All the data below needs to be retyped exactly as shown.

### Records ###

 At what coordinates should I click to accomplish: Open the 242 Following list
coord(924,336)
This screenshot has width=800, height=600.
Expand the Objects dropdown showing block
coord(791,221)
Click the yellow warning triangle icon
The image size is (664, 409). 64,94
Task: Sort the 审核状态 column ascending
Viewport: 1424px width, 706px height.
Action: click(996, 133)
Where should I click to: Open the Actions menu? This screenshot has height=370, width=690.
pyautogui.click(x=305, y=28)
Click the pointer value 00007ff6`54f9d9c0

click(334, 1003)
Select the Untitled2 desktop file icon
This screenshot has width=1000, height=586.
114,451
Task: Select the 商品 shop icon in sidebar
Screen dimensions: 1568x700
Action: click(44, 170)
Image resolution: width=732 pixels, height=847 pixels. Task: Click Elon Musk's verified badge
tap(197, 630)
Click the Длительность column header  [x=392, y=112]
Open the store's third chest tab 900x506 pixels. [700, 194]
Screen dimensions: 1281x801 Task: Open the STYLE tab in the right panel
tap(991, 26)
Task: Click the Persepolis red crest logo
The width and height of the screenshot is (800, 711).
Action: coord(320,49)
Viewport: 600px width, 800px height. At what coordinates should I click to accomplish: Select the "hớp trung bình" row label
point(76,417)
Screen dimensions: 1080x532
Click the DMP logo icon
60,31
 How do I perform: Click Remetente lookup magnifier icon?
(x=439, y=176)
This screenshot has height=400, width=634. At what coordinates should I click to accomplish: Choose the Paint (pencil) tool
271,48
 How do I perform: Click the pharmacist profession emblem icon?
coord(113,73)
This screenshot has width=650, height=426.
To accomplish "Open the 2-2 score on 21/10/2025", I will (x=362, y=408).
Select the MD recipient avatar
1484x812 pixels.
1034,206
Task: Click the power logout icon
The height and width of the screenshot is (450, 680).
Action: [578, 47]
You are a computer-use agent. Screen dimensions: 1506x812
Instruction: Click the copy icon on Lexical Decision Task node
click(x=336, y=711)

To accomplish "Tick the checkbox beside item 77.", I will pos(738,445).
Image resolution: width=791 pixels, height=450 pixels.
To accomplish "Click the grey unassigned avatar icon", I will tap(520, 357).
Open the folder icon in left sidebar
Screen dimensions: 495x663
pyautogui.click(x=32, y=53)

###

◆ **Exercise output**
 At what coordinates should I click to accomplish: Open the 242 Following list
coord(924,336)
This screenshot has width=800, height=600.
Expand the Objects dropdown showing block
coord(791,221)
Click the yellow warning triangle icon
The image size is (664, 409). 64,94
Task: Sort the 审核状态 column ascending
Viewport: 1424px width, 706px height.
Action: click(996, 133)
Where should I click to: Open the Actions menu? This screenshot has height=370, width=690.
pyautogui.click(x=305, y=28)
Click the pointer value 00007ff6`54f9d9c0

click(334, 1003)
Select the Untitled2 desktop file icon
This screenshot has width=1000, height=586.
114,451
Task: Select the 商品 shop icon in sidebar
Screen dimensions: 1568x700
Action: click(44, 170)
Image resolution: width=732 pixels, height=847 pixels. Task: Click Elon Musk's verified badge
tap(197, 630)
Click the Длительность column header  [x=392, y=112]
Open the store's third chest tab 900x506 pixels. [700, 194]
Screen dimensions: 1281x801 Task: Open the STYLE tab in the right panel
tap(991, 26)
Task: Click the Persepolis red crest logo
The width and height of the screenshot is (800, 711).
Action: coord(320,49)
Viewport: 600px width, 800px height. At what coordinates should I click to accomplish: Select the "hớp trung bình" row label
point(76,417)
Screen dimensions: 1080x532
Click the DMP logo icon
60,31
 How do I perform: Click Remetente lookup magnifier icon?
(x=439, y=176)
This screenshot has height=400, width=634. At what coordinates should I click to accomplish: Choose the Paint (pencil) tool
271,48
 How do I perform: Click the pharmacist profession emblem icon?
coord(113,73)
This screenshot has width=650, height=426.
To accomplish "Open the 2-2 score on 21/10/2025", I will (x=362, y=408).
Select the MD recipient avatar
1484x812 pixels.
1034,206
Task: Click the power logout icon
The height and width of the screenshot is (450, 680).
Action: [578, 47]
You are a computer-use agent. Screen dimensions: 1506x812
Instruction: Click the copy icon on Lexical Decision Task node
click(x=336, y=711)

To accomplish "Tick the checkbox beside item 77.", I will pos(738,445).
Image resolution: width=791 pixels, height=450 pixels.
To accomplish "Click the grey unassigned avatar icon", I will tap(520, 357).
Open the folder icon in left sidebar
Screen dimensions: 495x663
pyautogui.click(x=32, y=53)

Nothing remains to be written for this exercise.